● **Consegne**:
1 - Secondo il testo sulla famiglia in Italia, quale percentuale di giovani italiani ha dichiarato di aver trovato lavoro con l'aiuto dei familiari?
2 - Riprenda il testo sulla famiglia in Italia dal punto in cui si interrompe e ne scriva il seguito.

Inoltre, in proporzione più decisa che non i
cittadini di altri Paesi, gli italiani hanno espresso un apprezzamento assai
tiepido (appena il 9,4% contro una media europea del 19,1%) per la convivenza
prenuziale, ritenuta addirittura riprovevole per il 20% degli intervistati; mentre
alla domanda su quali fossero le conseguenze del divorzio di una coppia che
non ha più legami affettivi validi, hanno risposto che esse sono da
considerare "negative" nel 70% dei casi (contro una media europea che
si attesta sul 59%). In generale, la posizione degli italiani è piuttosto
elevata, in media europea, per tutti gli aspetti che riguardano la stabilità ed
il primato della famiglia legittima, e relativamente bassa per quanto
concerne quegli aspetti che si potrebbero definire "innovativi" o
"alternativi" (diritti degli omosessuali, ad esempio).
Questi dati trovano conferma in altri precedenti,
raccolti da inchieste condotte in Italia; penso, ad esempio, ai dati sui valori
e gli stili di vita degli italiani prodotti dall'Eurisko in vari anni, che
segnalano la «tenuta dei valori più nobili e meno nobili della famiglia ed il cedimento d'alcune aspirazioni
radicali e libertarie tipiche del decennio precedente». II 58%
circa degli intervistati riteneva che «solo
nella famiglia un uomo e una donna possono trovare tutto ciò che cercano»; 74,5%
riteneva che «solo la famiglia riesce a
creare affetti veri e duraturi»; ed il 92% pensava che «creare una famiglia felice è il più umano e
il più nobile dei desideri».
Anche stavolta sono costretto a fermarmi prima di
quanto vorrei e sarebbe necessario per dare un quadro esauriente della
situazione. Mi limito a citare i dati mancanti, che riguardano le relazioni di
scambio e aiuto reciproco all'interno e tra le famiglie, i dati sulla
permanenza lunga dei giovani in famiglia; più un dato, forse curioso, che
riguarda la percentuale di giovani italiani che ad un'inchiesta europea hanno
dichiarato di avere trovato lavoro con l'aiuto dei familiari: 65% rispetto a
valori molto più bassi dei giovani degli altri Paesi che si attestano
mediamente sul 20% (fatti salvi i soliti casi della Grecia, del Portogallo e
della Spagna che presentano valori non dissimili da quelli dei giovani
italiani). Tutti dati che portano ulteriori conferme a un'immagine peraltro
quasi oleografica, da cartolina, sull'importanza che la famiglia ha nella vita
degli italiani.
Una repubblica fondata sulle famiglie
Del resto, non occorre fermarsi a considerare le
"opinioni" per avere il polso della situazione. Qualunque altro
indicatore reale conduce alla stessa conclusione. L'Italia è una repubblica
sempre più fondata sulla famiglia, anziché sul lavoro; o, se si vuole, è una
repubblica fondata sul "lavoro delle famiglie". Non vi è quasi ambito
della vita sociale in cui questa osservazione non sia applicabile.

● **Dati**:
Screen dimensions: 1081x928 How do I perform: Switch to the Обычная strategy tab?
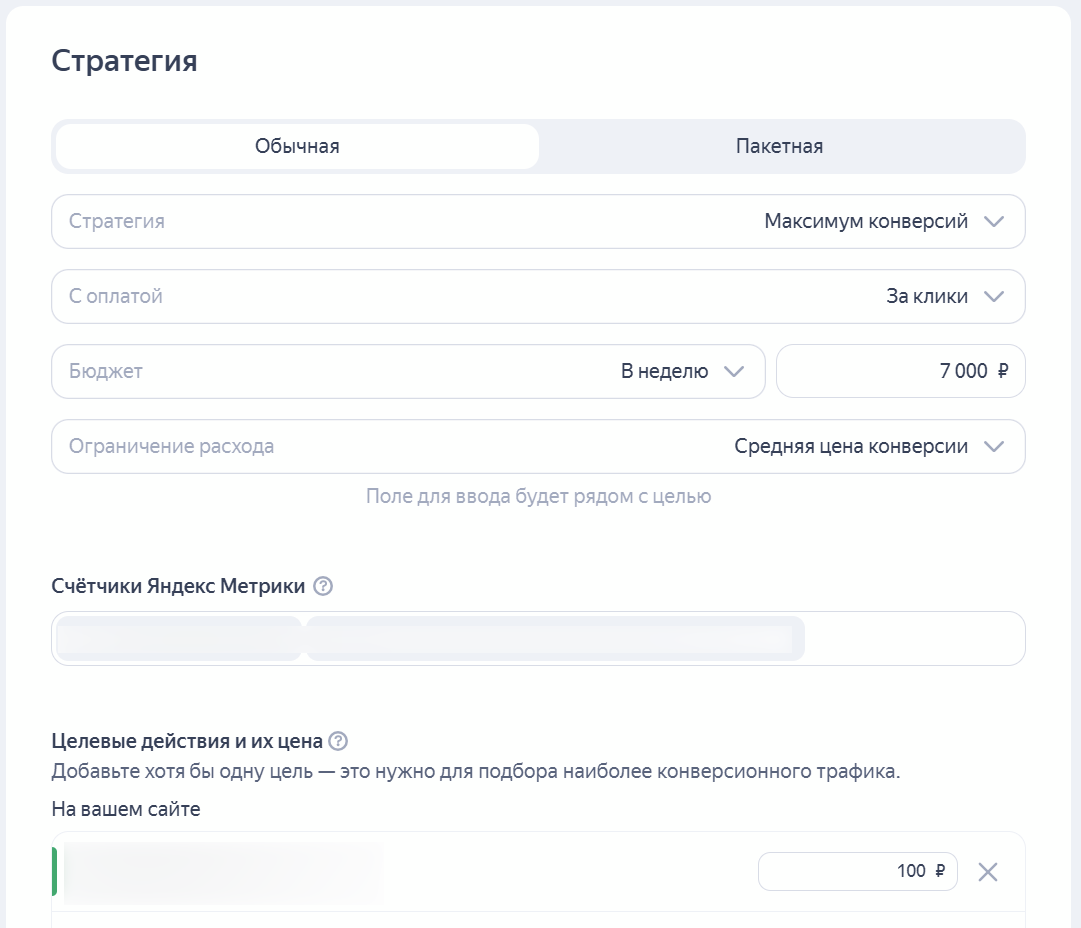[297, 147]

● **Risposte**:
1 - Il 65%.

2 -
Nonostante il processo di modernizzazione e lo
sviluppo di un'economia industriale, i legami solidaristici della famiglia
estesa hanno conservato, in Italia più che altrove, la propria funzionalità
in una pluralità di ambiti economico-sociali fino a un'epoca relativamente
recente. L'organizzazione tradizionale della famiglia ha fornito una garanzia
ed un punto d'appoggio incrollabile al quale si sono richiamate le forze
politiche in tutti i momenti in cui erano in discussione le scelte nel campo
delle politiche dei servizi sociali. Intorno a questo tema, ad esempio, si è
svolta larga parte delle discussioni che hanno preceduto e accompagnato
l'introduzione dei divorzio negli anni '70. I timori che allora affacciava il
fronte anti-divorzista, e in parte anche quello favorevole al divorzio, era che
con la facoltà di rompere il matrimonio si sarebbe messo a repentaglio o si
sarebbe indebolito questo tessuto di solidarietà diffusa.
Contando sulla forza e sulla tenuta della famiglia, dunque,
la politica sociale adottata in Italia ha sempre avuto carattere
"residuale". Questa politica è stata, cioè, fondata sulla premessa
che vi siano due canali naturali attraverso i quali i bisogni dei cittadini
possono essere soddisfatti: il mercato e la famiglia. Solo quando essi vengono
meno, le istituzioni di pubblico servizio dovrebbero intervenire ed anche in
tal caso solo temporaneamente.
Malgrado i profondi cambiamenti della società e della
sua struttura produttiva, in particolare negli anni '70, la famiglia è stata in
Italia l'istituzione cui è affidata la responsabilità primaria nella
soddisfazione delle necessità dei cittadini. Gli aiuti alle famiglie sono stati
prevalentemente erogati sotto la forma di trasferimenti monetari (ridotti ma diffusi
fino a metà degli anni '80 ed in seguito riservati alle sole categorie meno abbienti).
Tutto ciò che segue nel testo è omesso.